The shutter angle describes how long the shutter stays open relative to a full frame cycle (360°). At 180° the shutter is open for exactly half the frame time — the sweet spot for natural motion blur in cinema.

The Formulas

Angle → Speed: shutter_time = angle ÷ (360 × fps)
Speed → Angle: angle = 360 × fps ÷ denominator
Example: 24 fps, 1/48 → angle = 360 × 24 ÷ 48 = 180°.

Common Shutter Angles

90° — Crisp, staccato. Sports, action, documentary.
180° — Standard filmic look. Narrative cinema default.
270° — Dreamy, heavy blur. Stylised sequences.
360° — Maximum blur. Shutter open the entire frame.

Why Angle Must Be ≤ 360°

A shutter angle over 360° is physically impossible — the shutter cannot be open longer than one full frame cycle. At higher frame rates the minimum denominator increases to stay within this limit.

Flicker and the 180° Rule

In 50 Hz countries (Europe, Australia), the recommended flicker-free shutter at 25 fps is 1/50 s — which is exactly 180°. At 24 fps in a 50 Hz environment, 1/50 s gives 172.8°, just under 180° but still flicker-free and visually indistinguishable from the standard cinematic look. In 60 Hz countries (USA, Canada, Japan), use 1/60 s at 30 fps for a perfect 180° and flicker-free result. The converter lets you verify these relationships instantly for any frame rate combination before you get to set.

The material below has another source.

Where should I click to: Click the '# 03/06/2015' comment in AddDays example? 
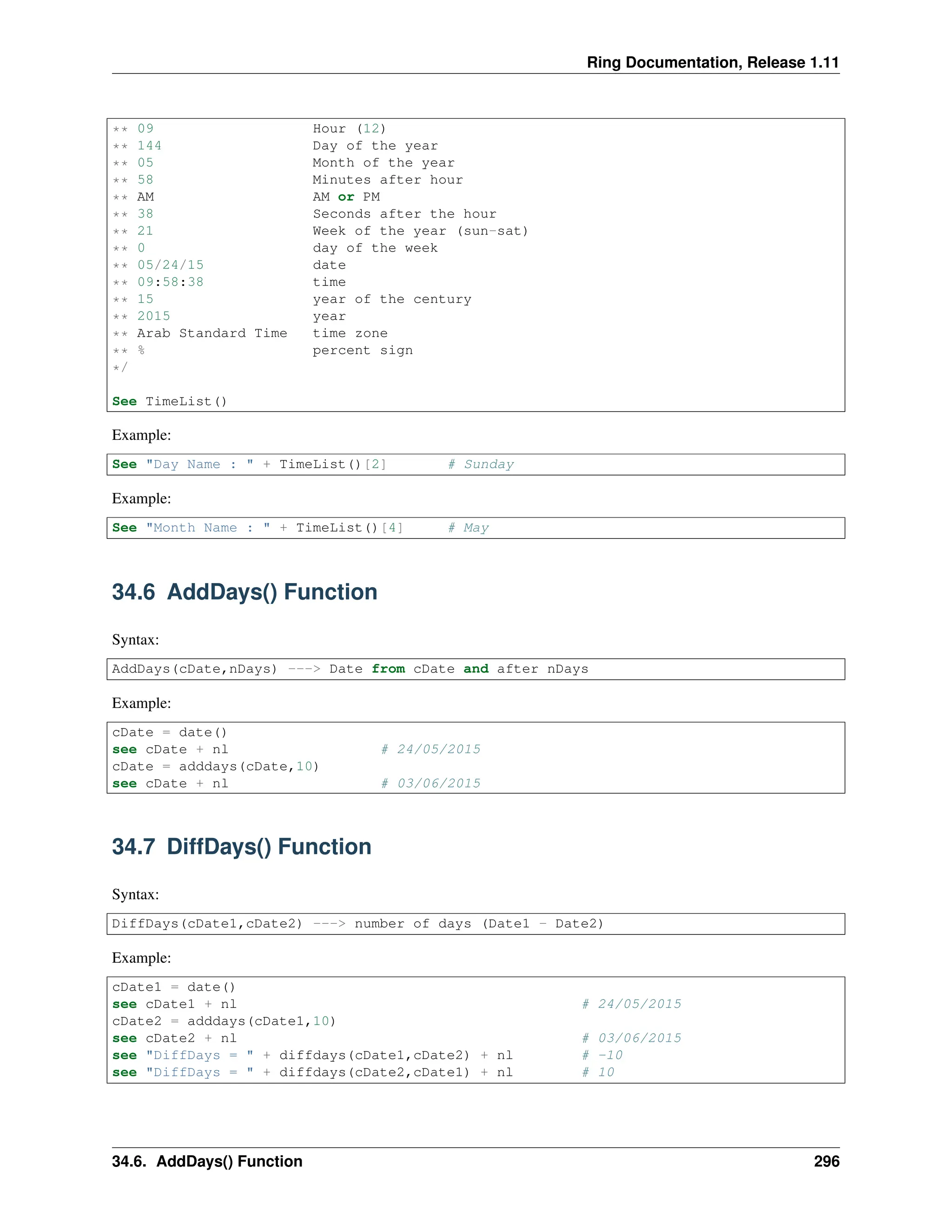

Creative Uses of Non-Standard Shutter Angles

The opening beach sequence in Saving Private Ryan was shot at approximately 45° to produce hyper-crisp, staccato motion that feels violent and disorienting. Music videos often push to 270° for an ethereal, floaty look on movement. Conversely, interview and documentary crews sometimes dial to 90° for a slightly sharper, news-like feel. When shooting under artificial light, you may need to compromise between the cinematic 180° ideal and the flicker-free requirement — the converter helps you find the nearest safe option quickly.